Required action: Only the lines from the one containing "This screenshot has height=818, width=1167." through the last line of the entries are wanted. Transcribe them exactly.

[Stored data entries]

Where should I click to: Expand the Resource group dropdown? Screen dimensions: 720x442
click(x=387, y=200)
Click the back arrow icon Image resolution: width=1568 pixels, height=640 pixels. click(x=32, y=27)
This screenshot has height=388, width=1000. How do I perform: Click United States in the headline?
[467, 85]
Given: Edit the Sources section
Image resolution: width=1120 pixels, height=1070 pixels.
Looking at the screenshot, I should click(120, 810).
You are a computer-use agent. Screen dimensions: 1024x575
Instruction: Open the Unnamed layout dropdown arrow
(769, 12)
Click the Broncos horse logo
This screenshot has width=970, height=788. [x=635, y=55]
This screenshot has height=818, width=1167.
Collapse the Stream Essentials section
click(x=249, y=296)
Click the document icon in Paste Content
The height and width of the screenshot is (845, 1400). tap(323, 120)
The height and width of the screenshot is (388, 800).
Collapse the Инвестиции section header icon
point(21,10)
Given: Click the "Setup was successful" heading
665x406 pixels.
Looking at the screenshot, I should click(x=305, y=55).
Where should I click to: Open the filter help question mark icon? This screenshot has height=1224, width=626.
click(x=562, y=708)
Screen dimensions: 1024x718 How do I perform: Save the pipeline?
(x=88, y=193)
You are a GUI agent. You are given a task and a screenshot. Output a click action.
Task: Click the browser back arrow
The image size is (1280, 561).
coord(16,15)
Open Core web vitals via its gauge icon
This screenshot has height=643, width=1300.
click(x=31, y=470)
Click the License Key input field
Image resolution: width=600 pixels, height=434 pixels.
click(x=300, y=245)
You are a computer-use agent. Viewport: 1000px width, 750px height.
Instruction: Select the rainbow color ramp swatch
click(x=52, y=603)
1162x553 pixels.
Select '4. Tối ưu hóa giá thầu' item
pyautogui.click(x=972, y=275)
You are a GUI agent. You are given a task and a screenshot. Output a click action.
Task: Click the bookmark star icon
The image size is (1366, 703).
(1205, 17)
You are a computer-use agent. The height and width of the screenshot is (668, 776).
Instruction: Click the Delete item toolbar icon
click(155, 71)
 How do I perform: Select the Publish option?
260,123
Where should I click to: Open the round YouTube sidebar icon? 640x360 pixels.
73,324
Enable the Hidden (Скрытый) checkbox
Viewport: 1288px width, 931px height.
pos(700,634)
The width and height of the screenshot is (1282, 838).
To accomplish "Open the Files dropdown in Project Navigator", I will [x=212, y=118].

Task output:
This screenshot has height=818, width=1167.
Collapse the Stream Essentials section
click(x=249, y=296)
Click the document icon in Paste Content
The height and width of the screenshot is (845, 1400). tap(323, 120)
The height and width of the screenshot is (388, 800).
Collapse the Инвестиции section header icon
point(21,10)
Given: Click the "Setup was successful" heading
665x406 pixels.
Looking at the screenshot, I should click(x=305, y=55).
Where should I click to: Open the filter help question mark icon? This screenshot has height=1224, width=626.
click(x=562, y=708)
Screen dimensions: 1024x718 How do I perform: Save the pipeline?
(x=88, y=193)
You are a GUI agent. You are given a task and a screenshot. Output a click action.
Task: Click the browser back arrow
The image size is (1280, 561).
coord(16,15)
Open Core web vitals via its gauge icon
This screenshot has height=643, width=1300.
click(x=31, y=470)
Click the License Key input field
Image resolution: width=600 pixels, height=434 pixels.
click(x=300, y=245)
You are a computer-use agent. Viewport: 1000px width, 750px height.
Instruction: Select the rainbow color ramp swatch
click(x=52, y=603)
1162x553 pixels.
Select '4. Tối ưu hóa giá thầu' item
pyautogui.click(x=972, y=275)
You are a GUI agent. You are given a task and a screenshot. Output a click action.
Task: Click the bookmark star icon
The image size is (1366, 703).
(1205, 17)
You are a computer-use agent. The height and width of the screenshot is (668, 776).
Instruction: Click the Delete item toolbar icon
click(155, 71)
 How do I perform: Select the Publish option?
260,123
Where should I click to: Open the round YouTube sidebar icon? 640x360 pixels.
73,324
Enable the Hidden (Скрытый) checkbox
Viewport: 1288px width, 931px height.
pos(700,634)
The width and height of the screenshot is (1282, 838).
To accomplish "Open the Files dropdown in Project Navigator", I will [x=212, y=118].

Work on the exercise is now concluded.